Stated goal — Format the items starting at the line that contains "You are a computer-use" and ending at the line that contains "pyautogui.click(x=852, y=259)" as a two-column CSV with the headers text and answer, one row per item, each value in a single quoted field with line breaks turned into spaces. Leave the pictures out.

Entries —

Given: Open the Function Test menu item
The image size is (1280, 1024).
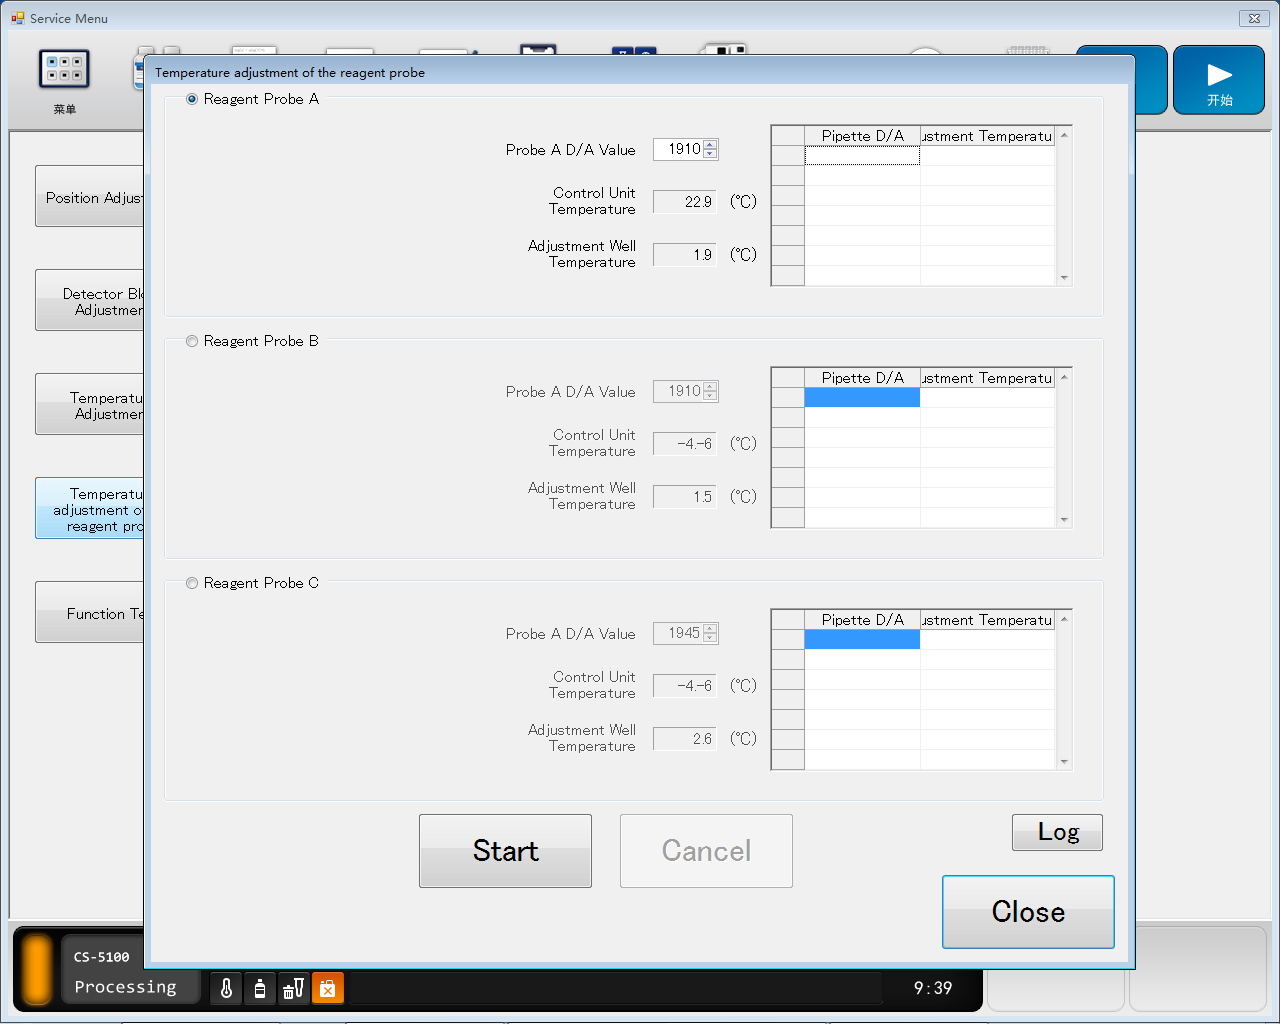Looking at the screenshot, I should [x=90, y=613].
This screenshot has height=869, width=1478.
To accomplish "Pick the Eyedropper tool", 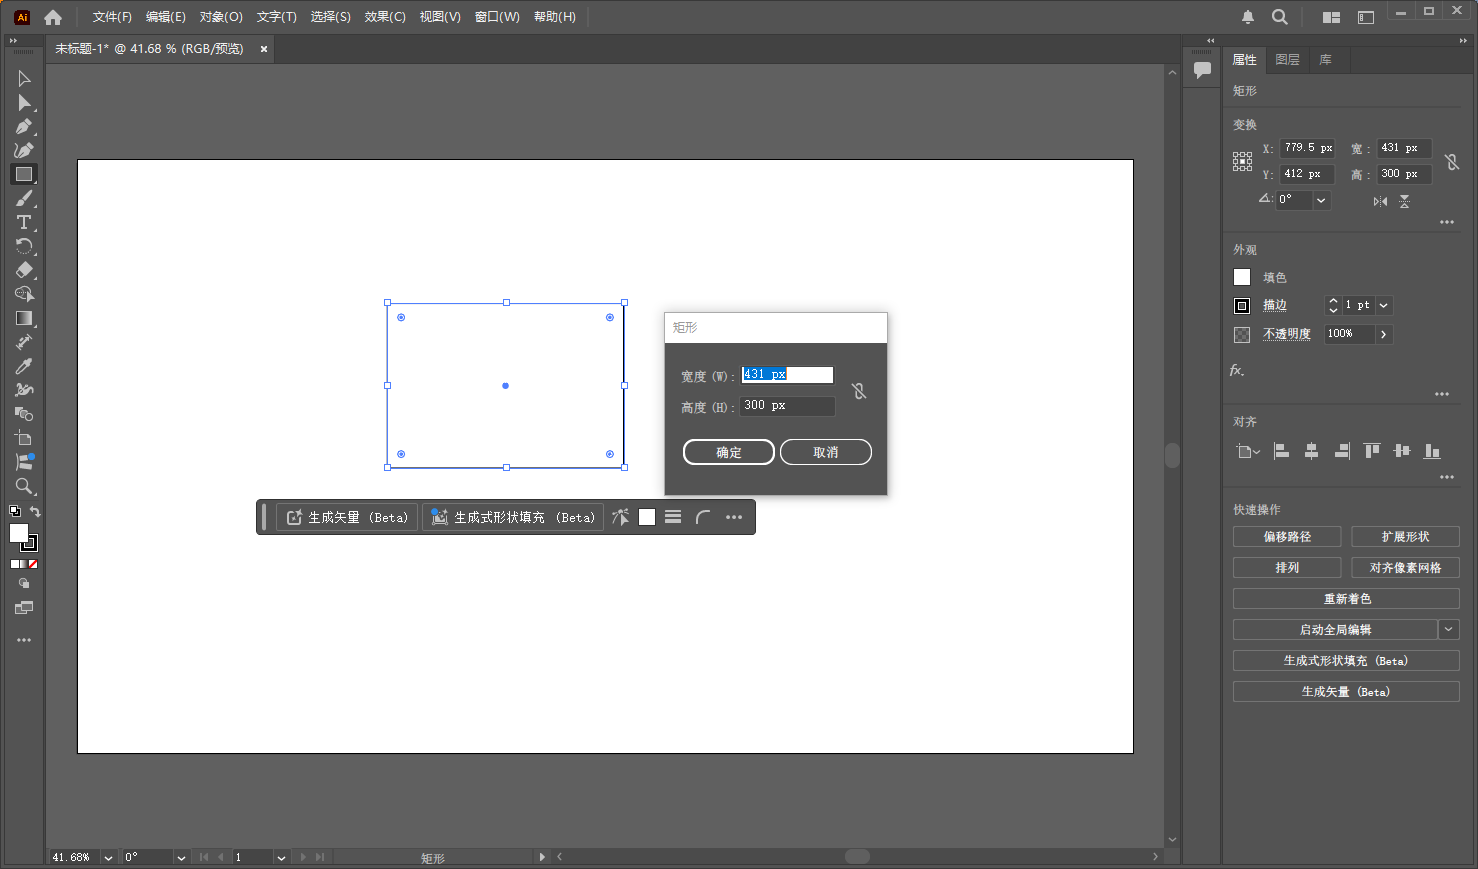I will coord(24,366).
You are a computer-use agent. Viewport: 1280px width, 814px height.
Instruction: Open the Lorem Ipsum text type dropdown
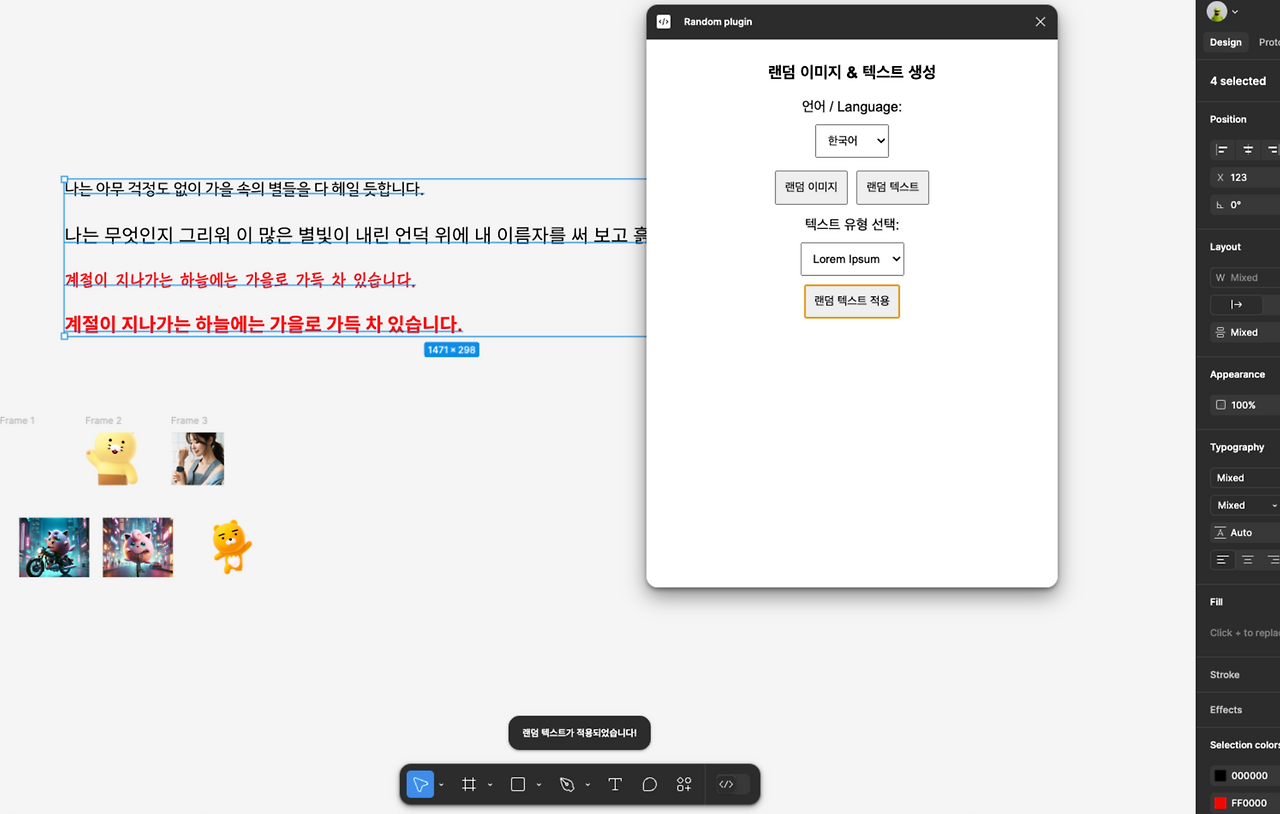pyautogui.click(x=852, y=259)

* * *

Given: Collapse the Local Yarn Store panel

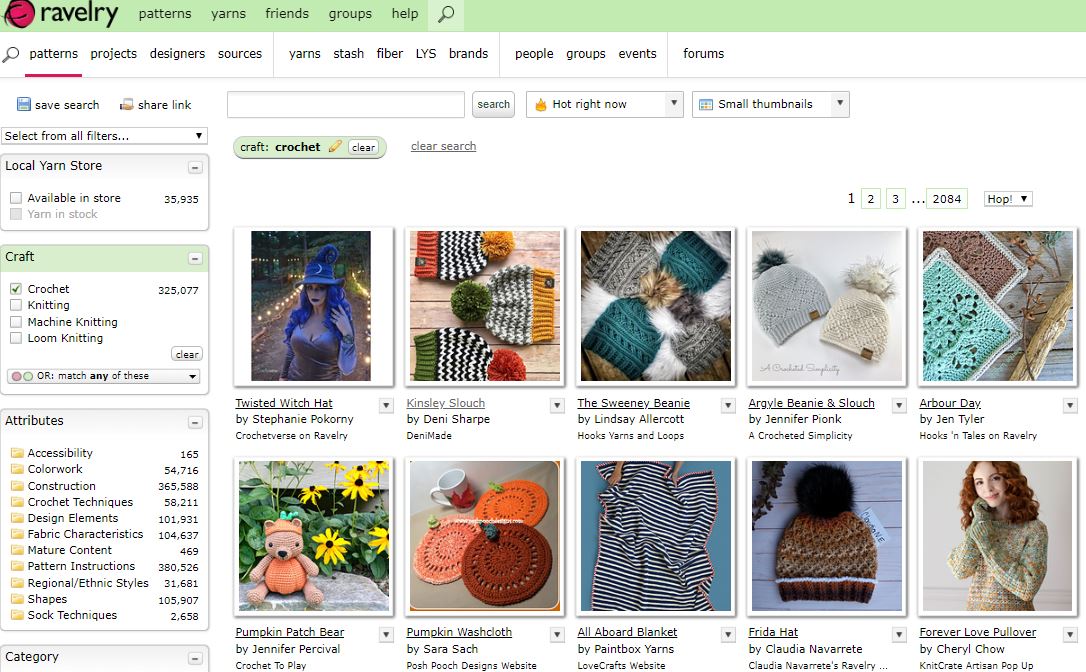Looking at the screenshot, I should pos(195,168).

Answer to this task —
text,answer
"You are a computer-use agent. Viewport: 1280px width, 814px height. Instruction: Open the Lorem Ipsum text type dropdown","pyautogui.click(x=852, y=259)"